YOUR ASSIGNMENT → From the records, pick out and copy each line containing "Select".

====== ENTRIES SUPPLIED ======

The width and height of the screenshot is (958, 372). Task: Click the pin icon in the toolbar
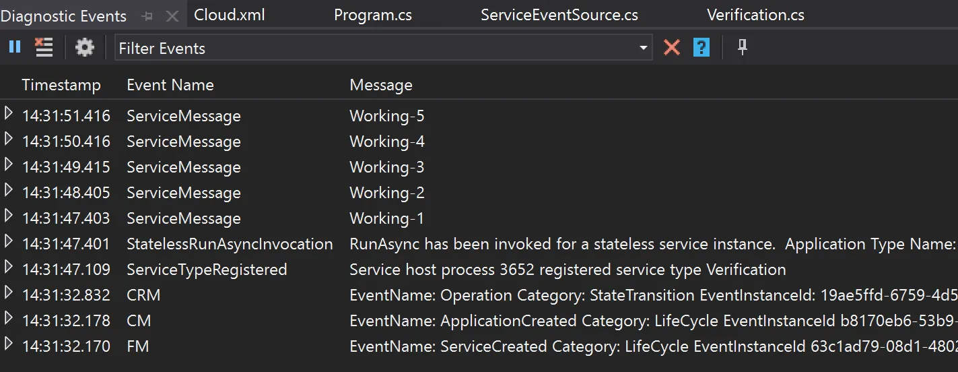click(x=743, y=47)
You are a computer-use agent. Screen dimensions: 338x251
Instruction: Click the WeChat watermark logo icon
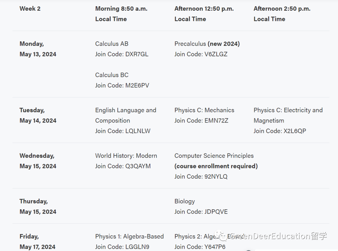click(223, 237)
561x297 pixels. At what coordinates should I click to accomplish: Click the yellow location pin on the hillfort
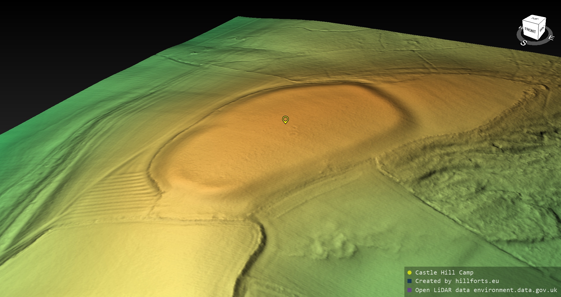click(285, 119)
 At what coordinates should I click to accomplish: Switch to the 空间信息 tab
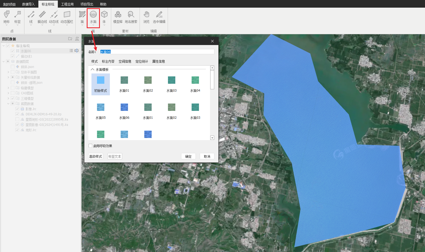125,61
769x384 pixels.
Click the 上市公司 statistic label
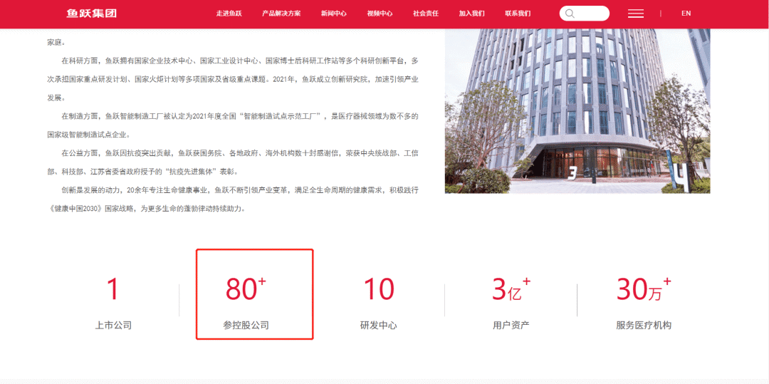point(113,325)
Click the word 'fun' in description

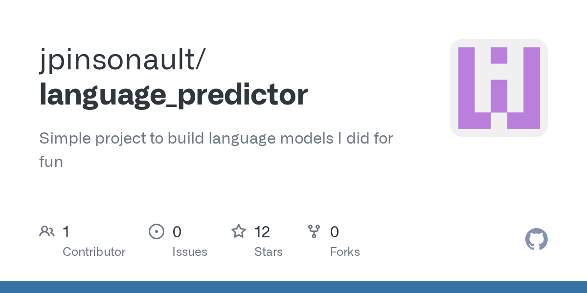(x=51, y=162)
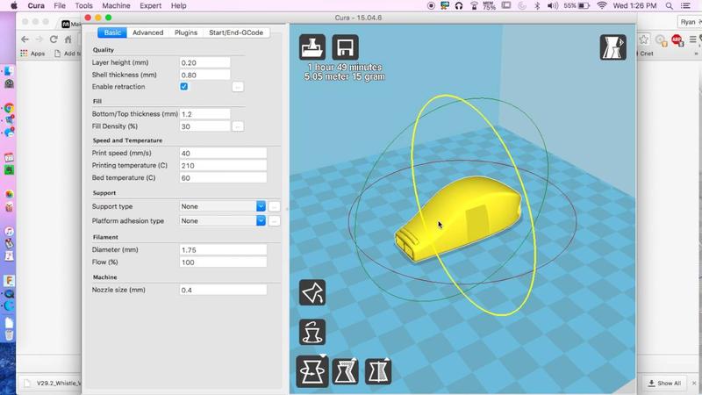Click the Lay flat icon
702x395 pixels.
point(312,293)
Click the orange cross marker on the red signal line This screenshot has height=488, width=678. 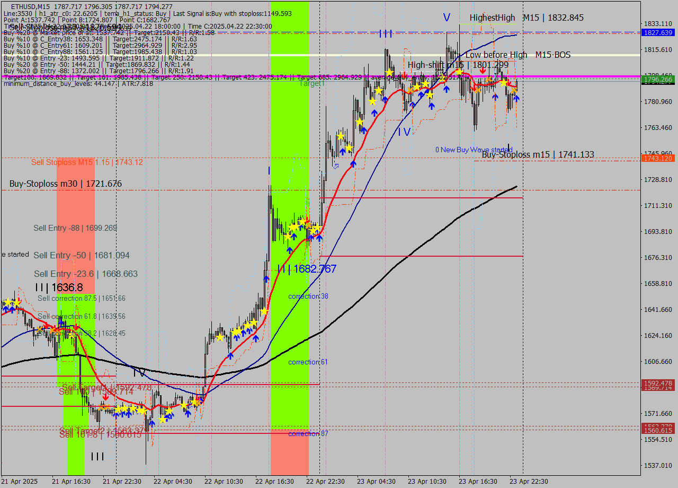[x=488, y=80]
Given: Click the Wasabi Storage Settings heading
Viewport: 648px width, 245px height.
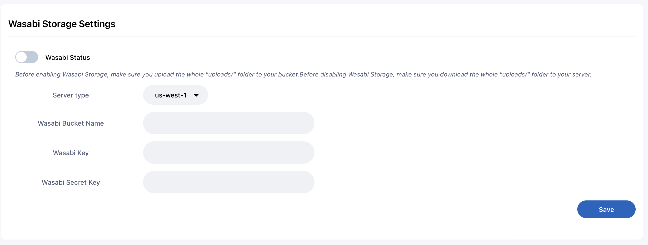Looking at the screenshot, I should pyautogui.click(x=62, y=24).
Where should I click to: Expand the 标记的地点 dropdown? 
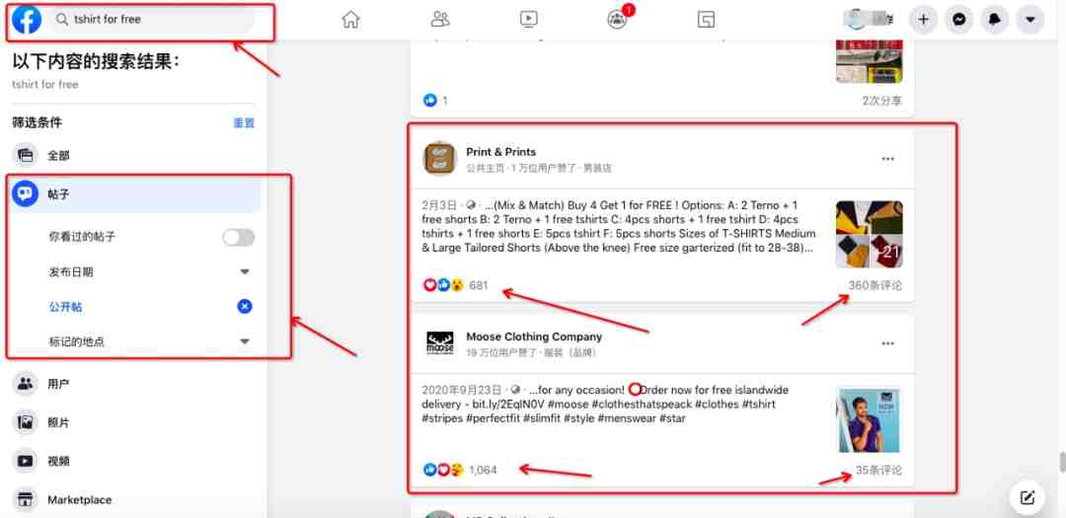(245, 341)
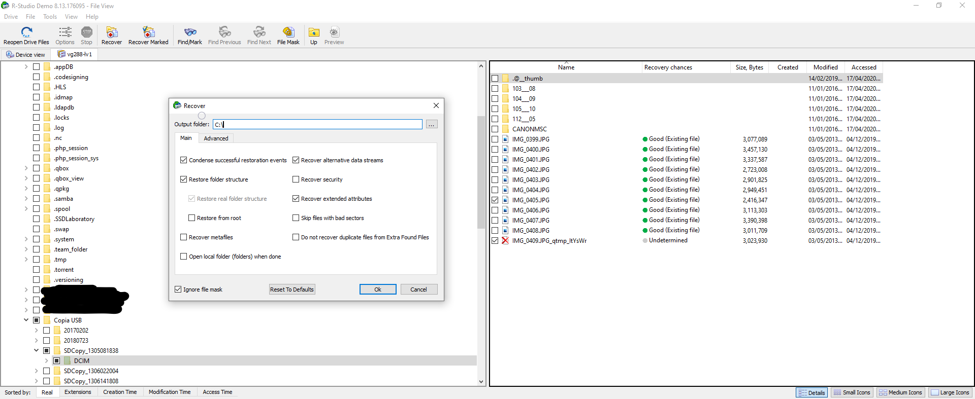The image size is (975, 399).
Task: Collapse the Copia USB folder
Action: pyautogui.click(x=26, y=320)
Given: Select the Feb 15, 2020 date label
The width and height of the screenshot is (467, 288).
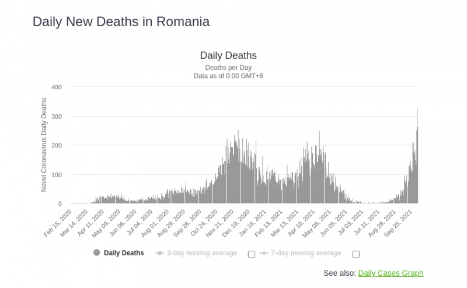Looking at the screenshot, I should [58, 223].
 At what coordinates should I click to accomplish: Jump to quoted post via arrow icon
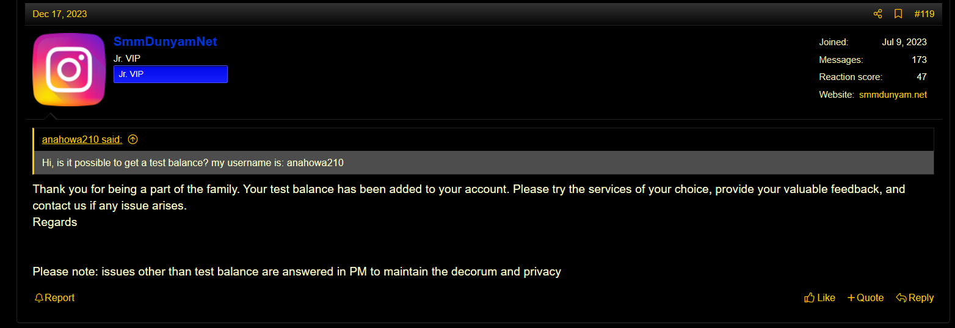(133, 139)
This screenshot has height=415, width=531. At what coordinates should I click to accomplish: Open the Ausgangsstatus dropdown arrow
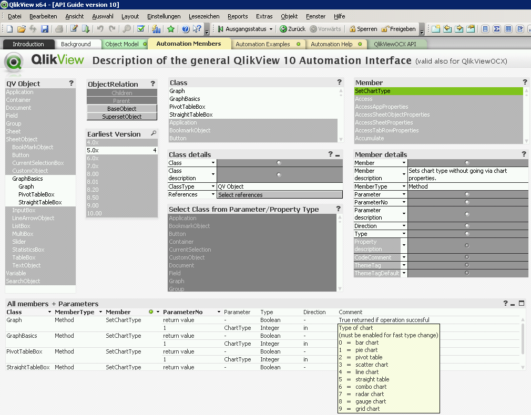pos(271,29)
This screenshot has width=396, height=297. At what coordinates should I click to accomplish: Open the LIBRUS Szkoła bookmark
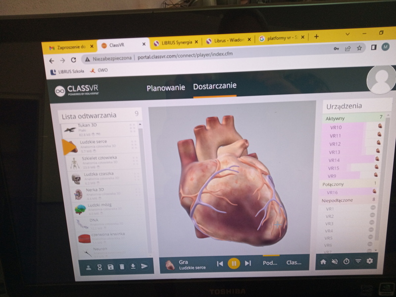(68, 71)
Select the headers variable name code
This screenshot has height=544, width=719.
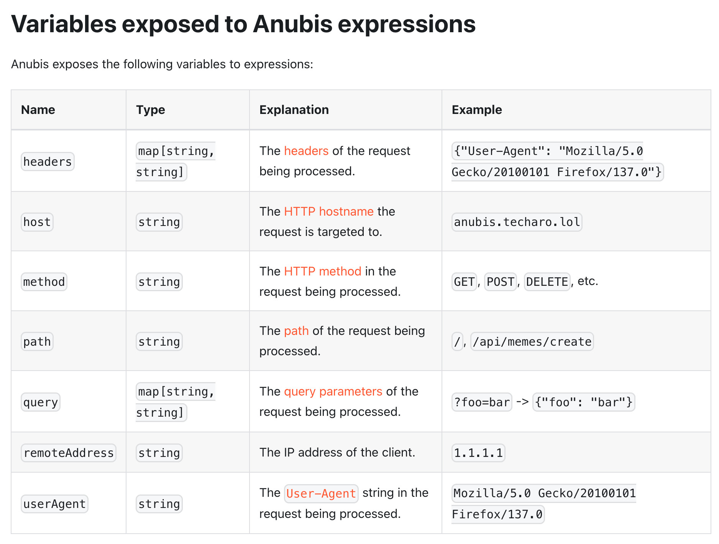tap(48, 162)
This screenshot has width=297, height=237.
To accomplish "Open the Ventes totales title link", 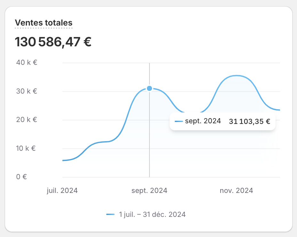I will click(44, 23).
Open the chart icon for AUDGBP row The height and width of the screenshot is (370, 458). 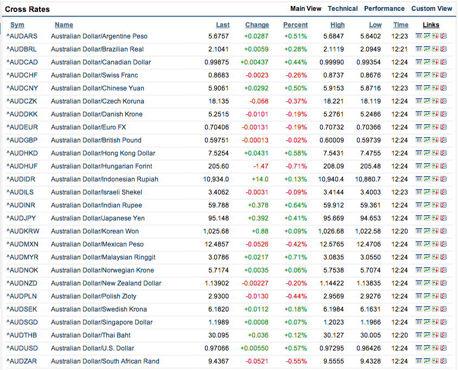pos(427,140)
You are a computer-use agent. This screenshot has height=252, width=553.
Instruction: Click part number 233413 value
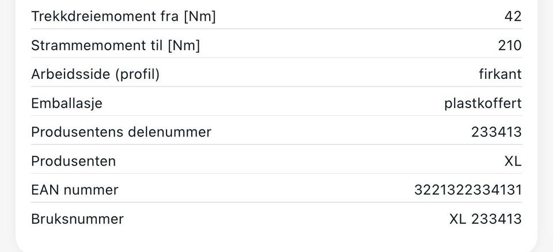(x=496, y=132)
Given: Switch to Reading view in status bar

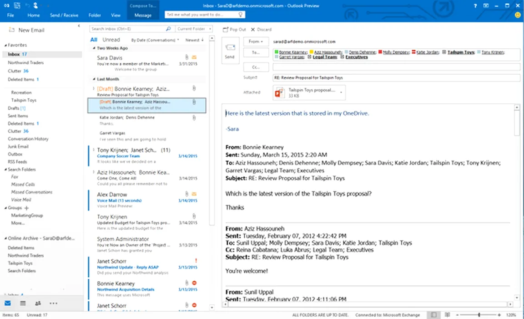Looking at the screenshot, I should (448, 315).
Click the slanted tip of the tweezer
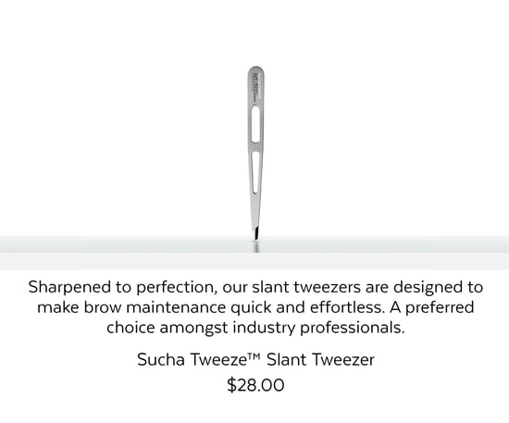This screenshot has height=423, width=509. click(x=255, y=234)
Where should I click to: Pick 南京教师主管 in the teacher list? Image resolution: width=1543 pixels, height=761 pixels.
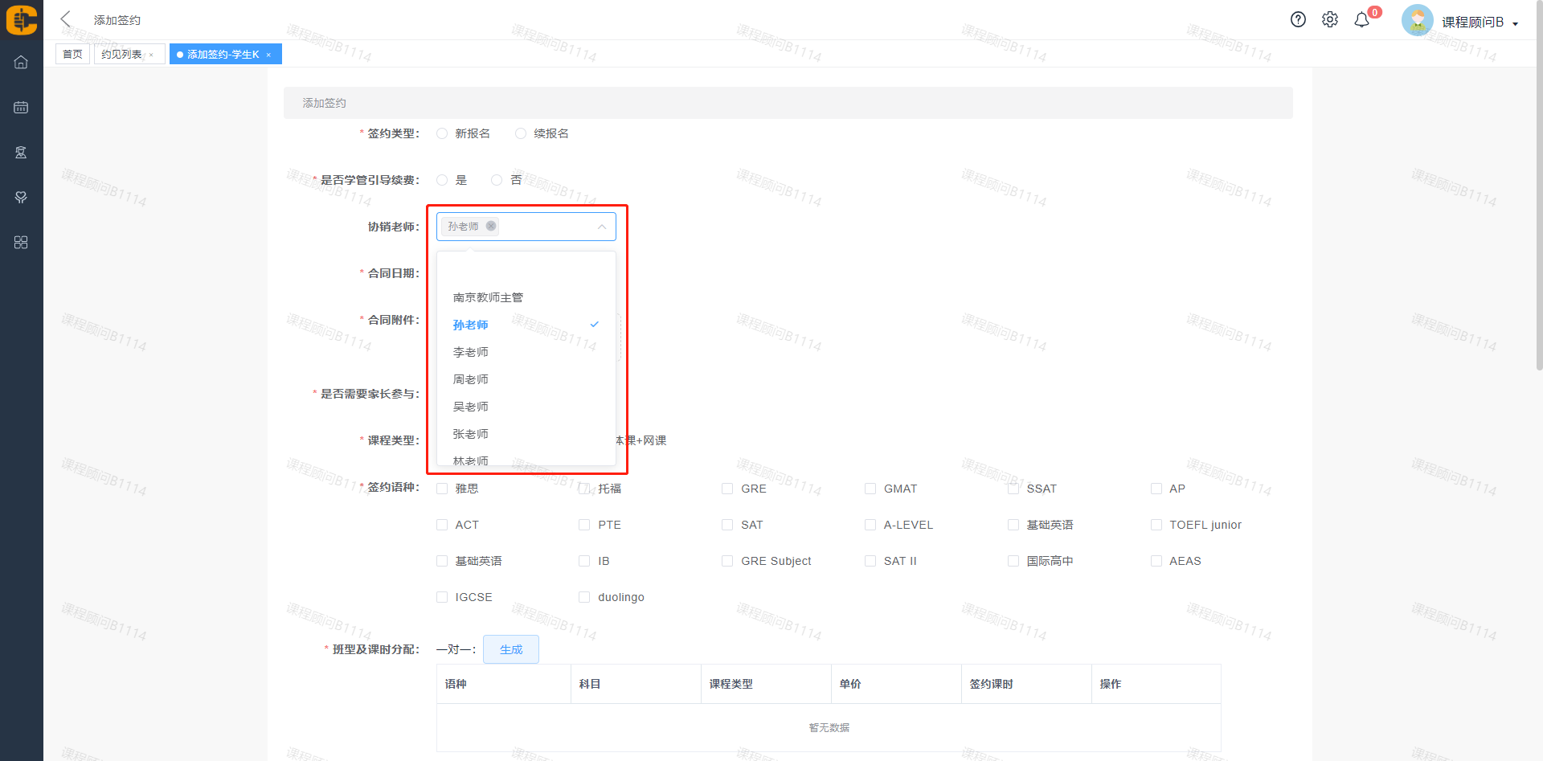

======

RESPONSE AREA →
Given: Select the Feb 15, 2020 date label
Select the headers variable name code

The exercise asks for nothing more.